Because I’m lucky that my father did not mess me up (too badly), and that he also happens to still be with us, I had the fortune of pursuing joy this weekend. I am also lucky that my wife and children subscribe to the fact that Father’s Day means that for one day, no matter how much they want to pursue their own agenda, they defer to my whims.
This is important, especially because not only does my son cheer for the Hawks, but his food preferences run like the wall paint colors of new homes: white and beige. He is a devotee of rice and dumplings, bread, and pasta with an allowance for certain types of cheese. The closest he gets to a vegetable is a strawberry. Tom Brady would not adopt him.
This food critic’s son isn’t amused when dad has declared we are all be going to a French restaurant which serves a shit-ton of snails and a deluge of duck liver.
Thankfully it’s my day and he indulges me. I usually spend big occasions at old favorites to avoid disappointment. This is a tradition started in college, whereby, young and dumb, my girlfriend (now my wife, she’s smart, I’m the dumb one) and I did not make a Valentine’s Day reservation, and found every spot booked. We ended up fighting in a Burger King parking lot while eating Whoppers.
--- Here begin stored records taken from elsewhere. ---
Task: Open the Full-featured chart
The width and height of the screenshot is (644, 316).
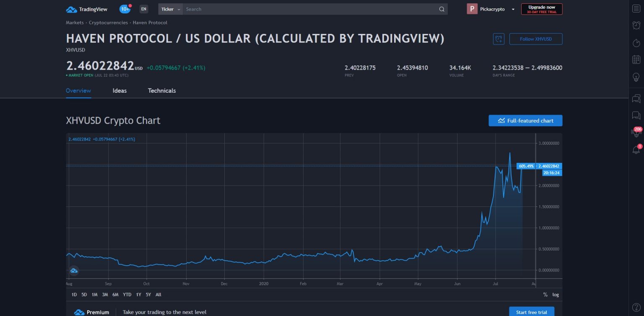Action: (525, 120)
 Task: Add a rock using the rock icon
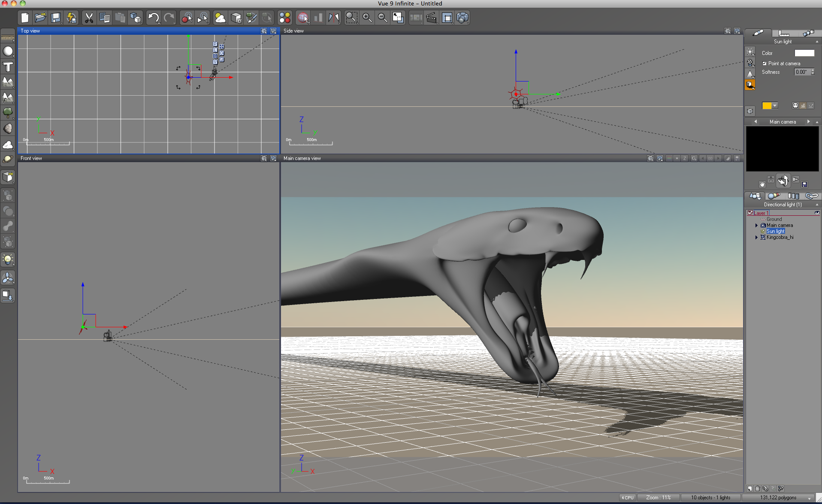8,129
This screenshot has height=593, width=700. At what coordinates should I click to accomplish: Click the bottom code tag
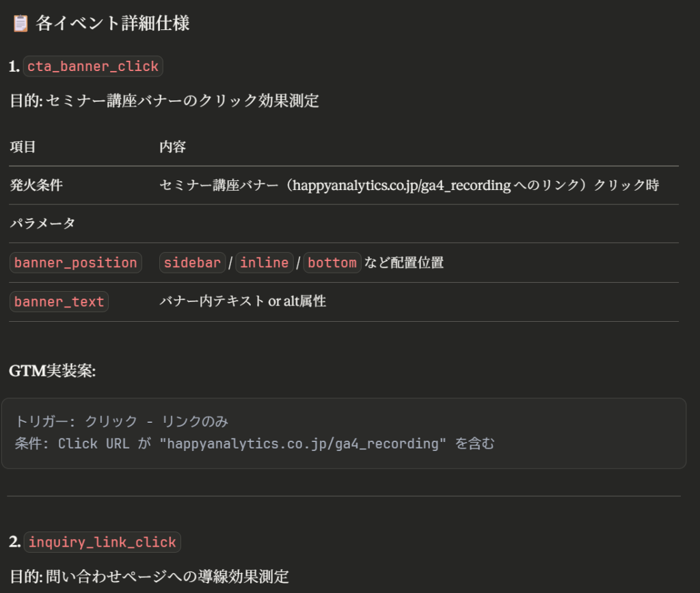point(332,263)
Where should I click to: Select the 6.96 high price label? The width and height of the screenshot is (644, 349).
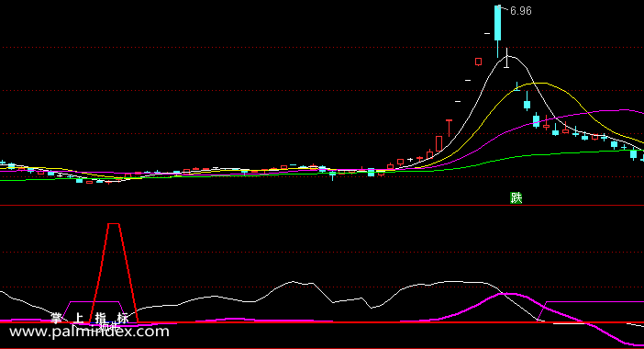[520, 11]
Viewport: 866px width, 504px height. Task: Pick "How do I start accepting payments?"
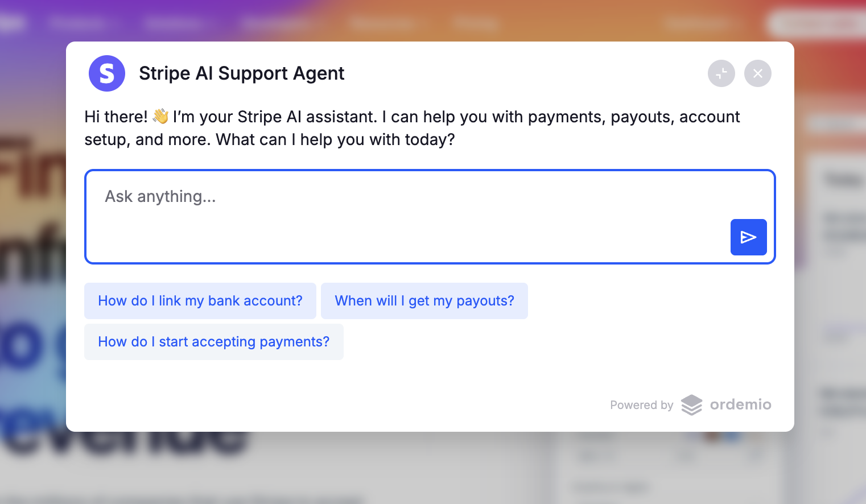tap(214, 342)
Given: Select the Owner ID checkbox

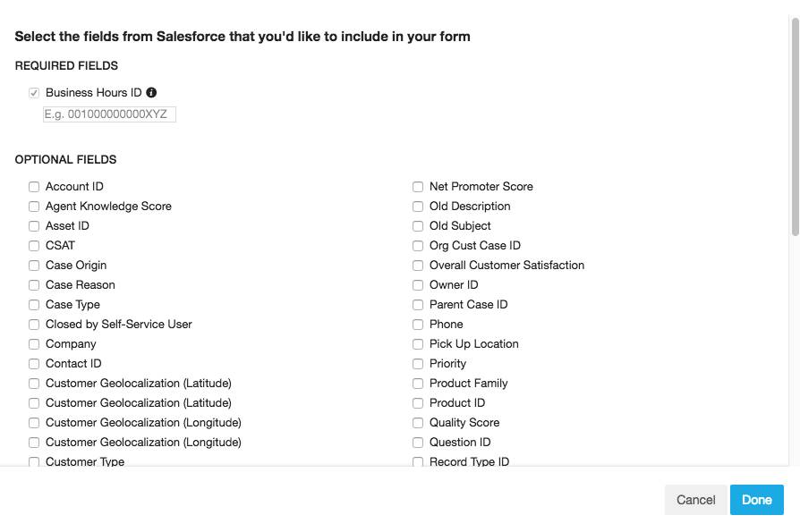Looking at the screenshot, I should (418, 285).
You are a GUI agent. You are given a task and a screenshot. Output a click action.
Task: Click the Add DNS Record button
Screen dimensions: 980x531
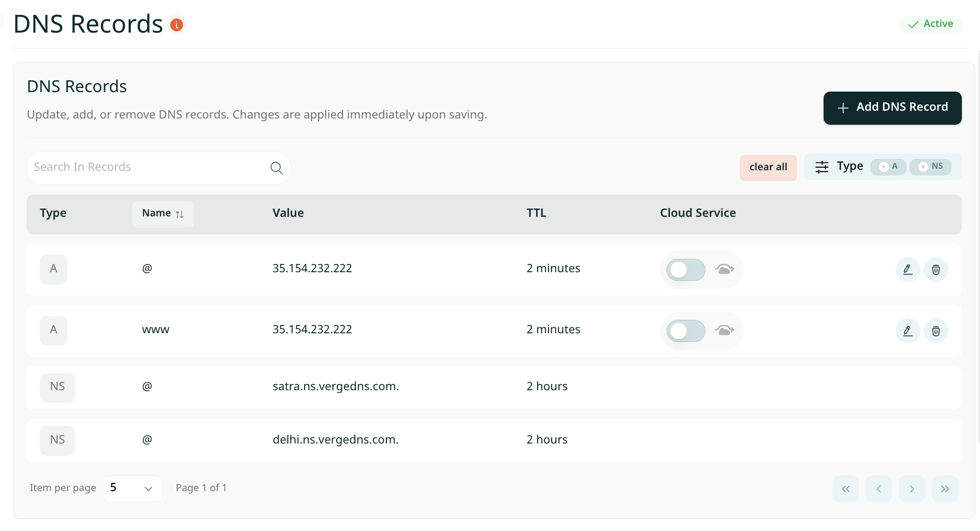click(x=892, y=108)
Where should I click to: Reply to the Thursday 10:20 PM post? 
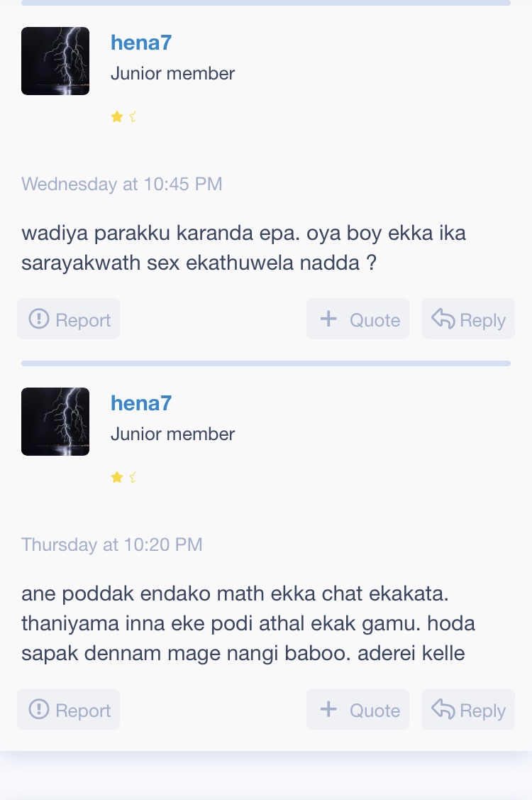tap(467, 709)

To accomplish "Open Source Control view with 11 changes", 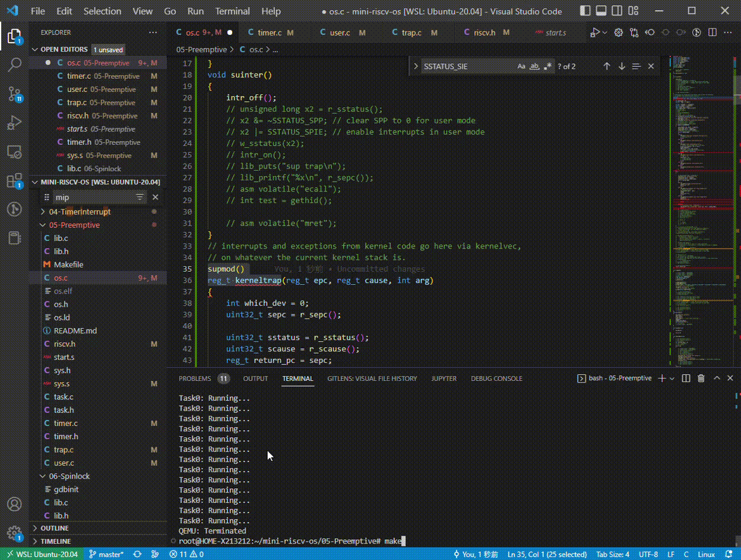I will [x=14, y=94].
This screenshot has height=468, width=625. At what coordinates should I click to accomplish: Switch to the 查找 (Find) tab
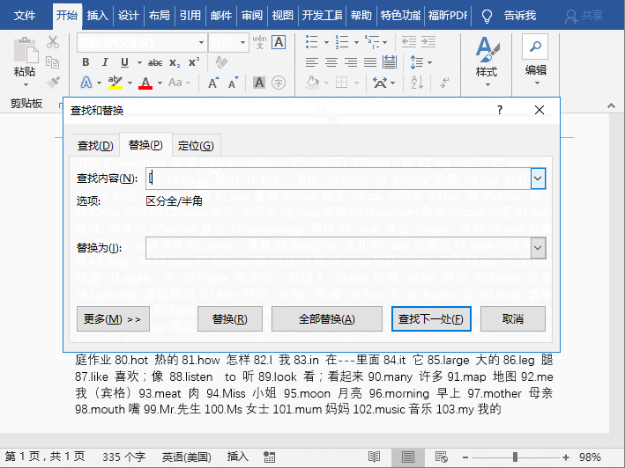coord(95,146)
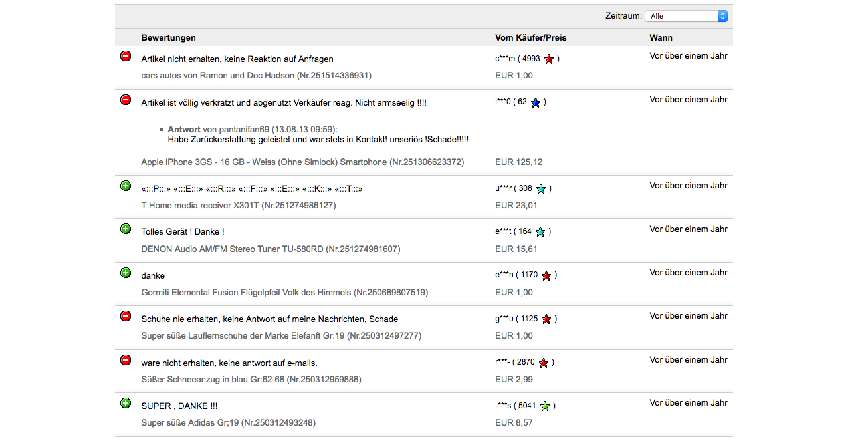The width and height of the screenshot is (868, 439).
Task: Click the positive icon beside SUPER, DANKE review
Action: pyautogui.click(x=126, y=403)
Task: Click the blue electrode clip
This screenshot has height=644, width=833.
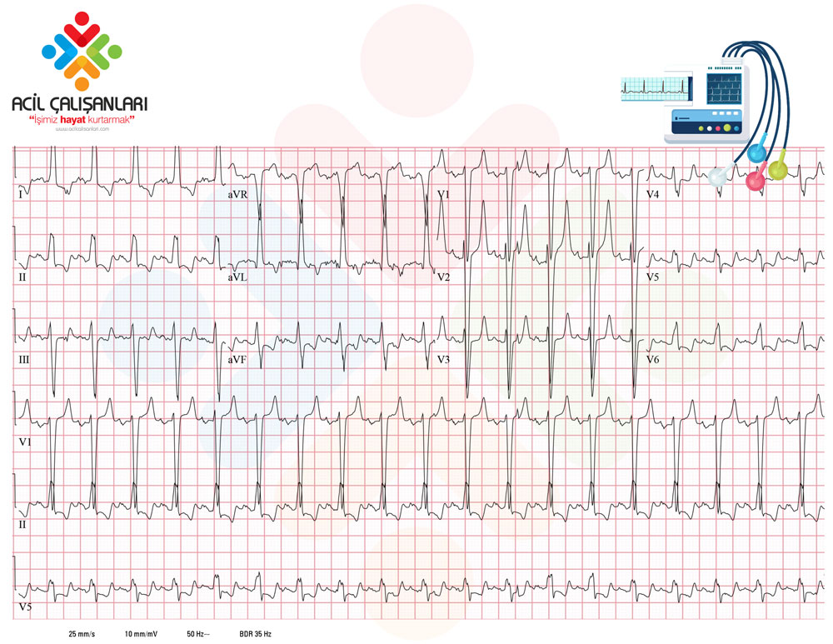Action: pyautogui.click(x=756, y=152)
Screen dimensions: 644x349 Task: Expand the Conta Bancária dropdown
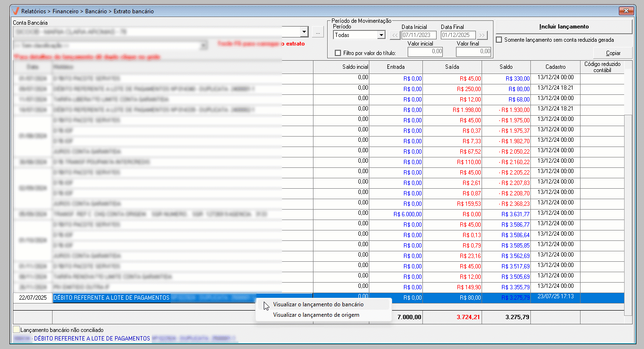point(304,32)
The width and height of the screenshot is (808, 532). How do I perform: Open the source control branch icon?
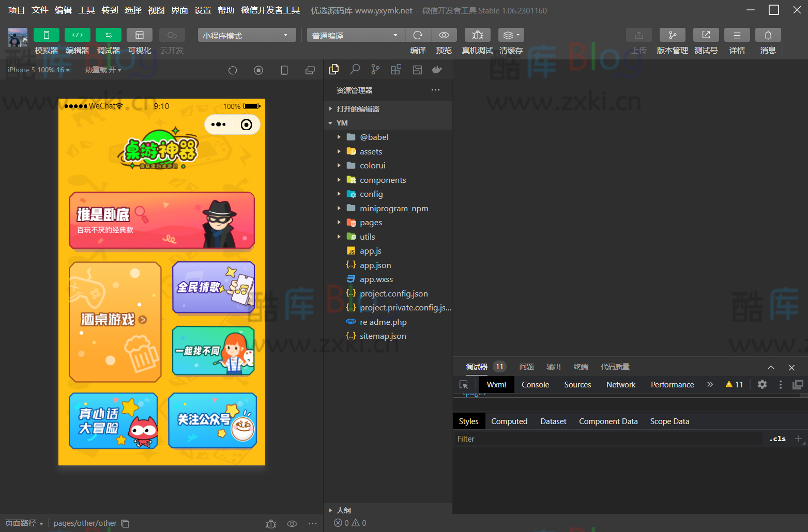coord(375,69)
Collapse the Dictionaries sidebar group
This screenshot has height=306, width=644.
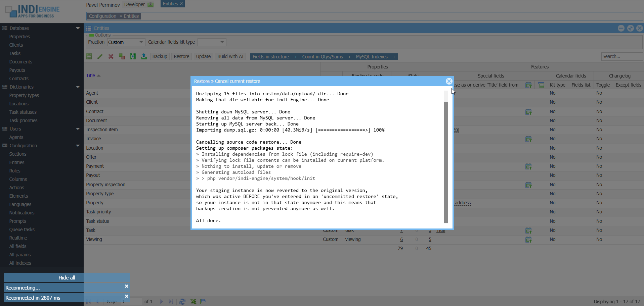point(78,87)
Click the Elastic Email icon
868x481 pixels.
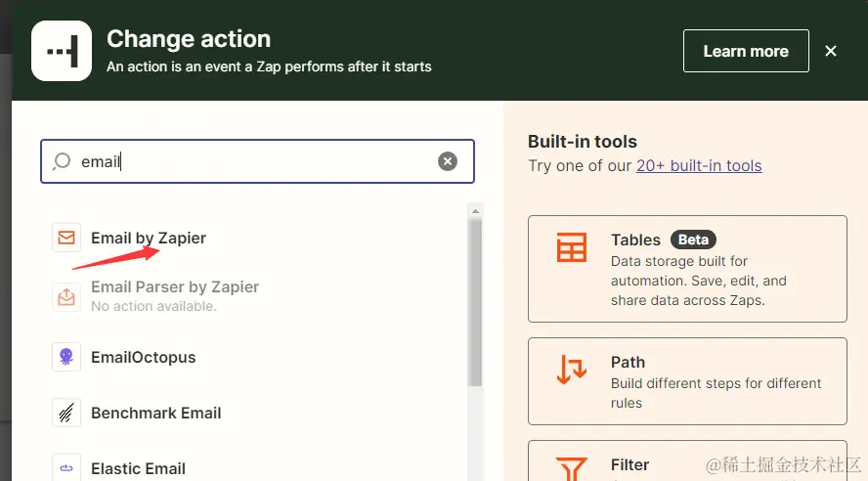click(66, 467)
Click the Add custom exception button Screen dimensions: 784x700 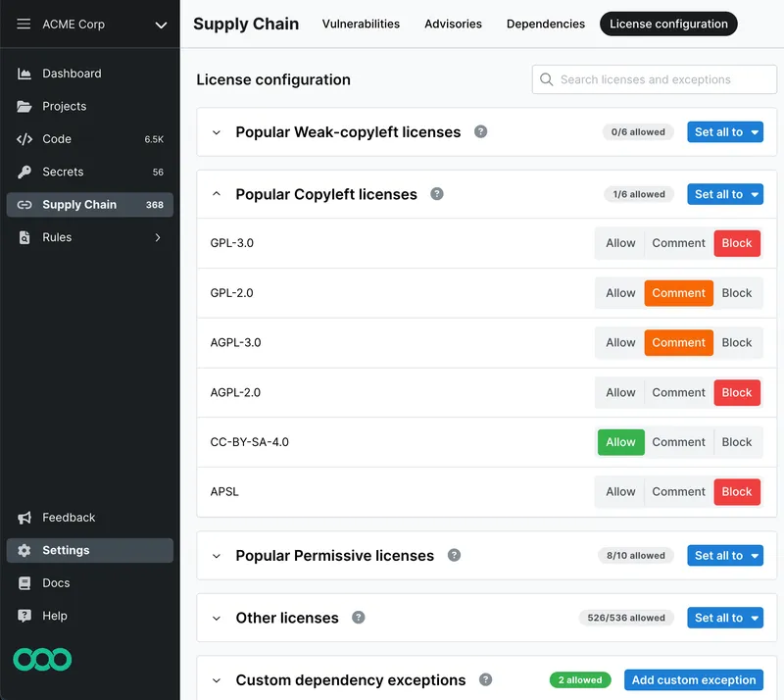693,680
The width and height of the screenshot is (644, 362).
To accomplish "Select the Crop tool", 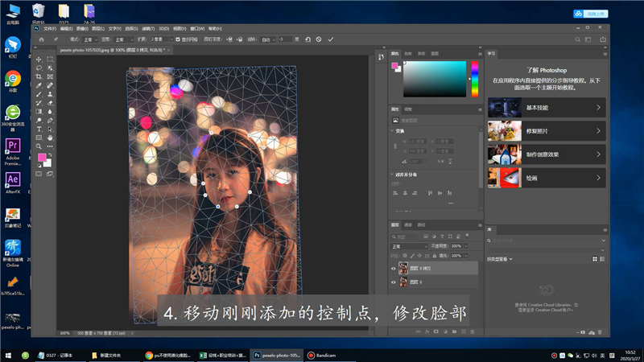I will click(x=39, y=76).
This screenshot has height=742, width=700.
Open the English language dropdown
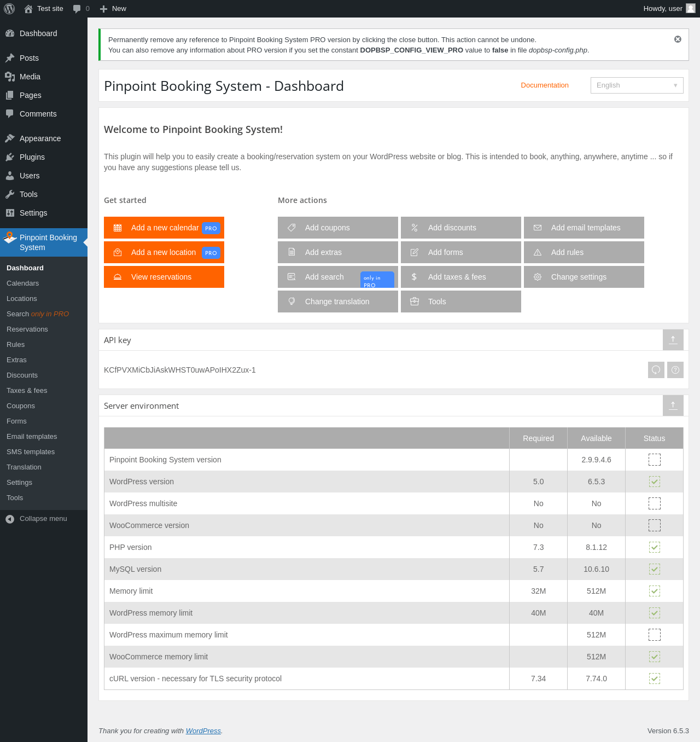(637, 85)
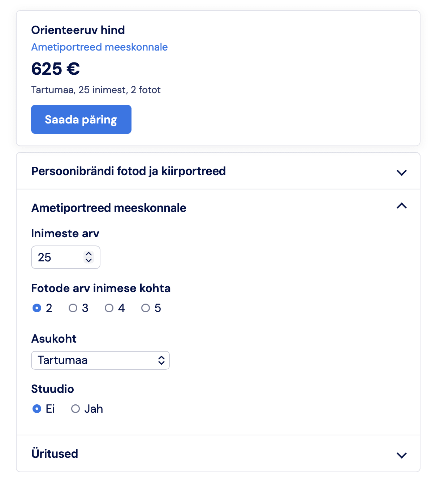Click the up arrow in people count stepper

coord(89,254)
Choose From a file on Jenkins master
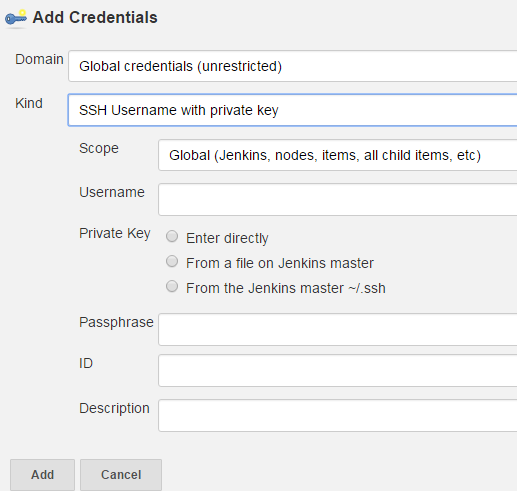This screenshot has width=519, height=491. (172, 261)
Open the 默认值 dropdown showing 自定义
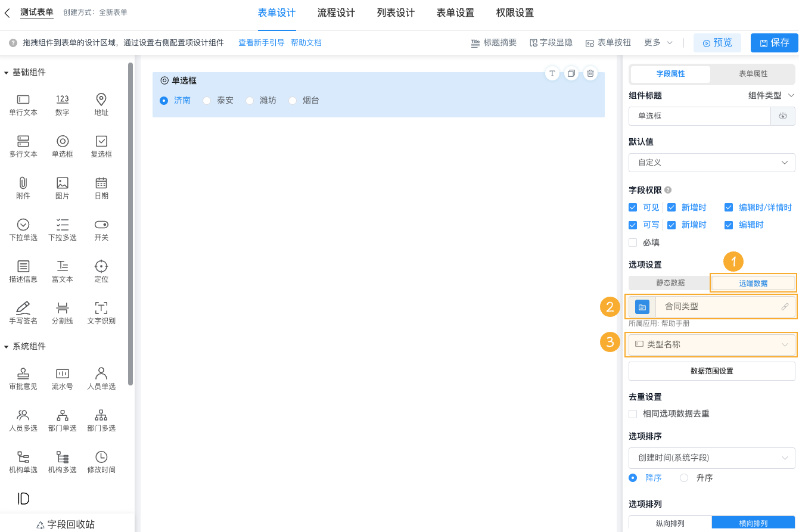Screen dimensions: 799x532 pyautogui.click(x=711, y=162)
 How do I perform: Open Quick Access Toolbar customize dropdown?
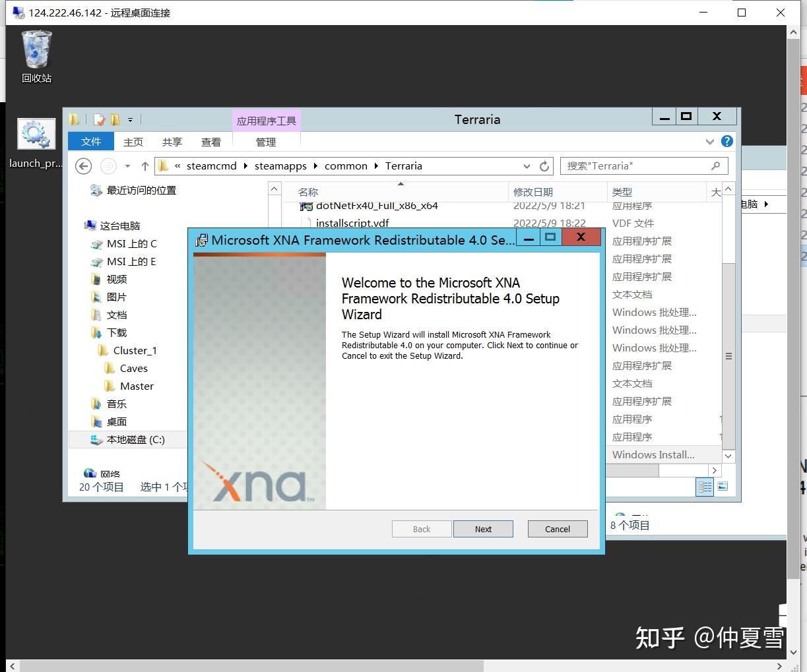tap(130, 119)
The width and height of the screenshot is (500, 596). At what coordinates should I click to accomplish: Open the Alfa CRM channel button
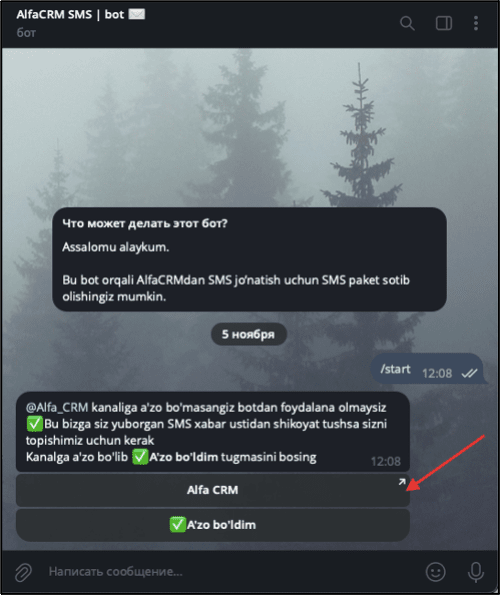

I have never thought about it until now, but if I had a therapist, they would have concluded that I’ve cooked every Valentine’s meal at home since and have not dined in a restaurant on that day ever again precisely because of that moment. That was when I realized Valentine’s Day is a hustle whereby overtaxed restaurants overcharge you for your perception of love and the reality of mediocre molten lava cake.
I know you didn’t see this coming, but the Whopper, and its flame-broiled glory, was delicious. The familiar often rewards. Familiarity is why on this particular Father’s Day I have chosen to dine at Obelix. Though it is a new restaurant, it is run by a familiar family, the Poileveys, or more specifically their children, Oliver and Nicolas.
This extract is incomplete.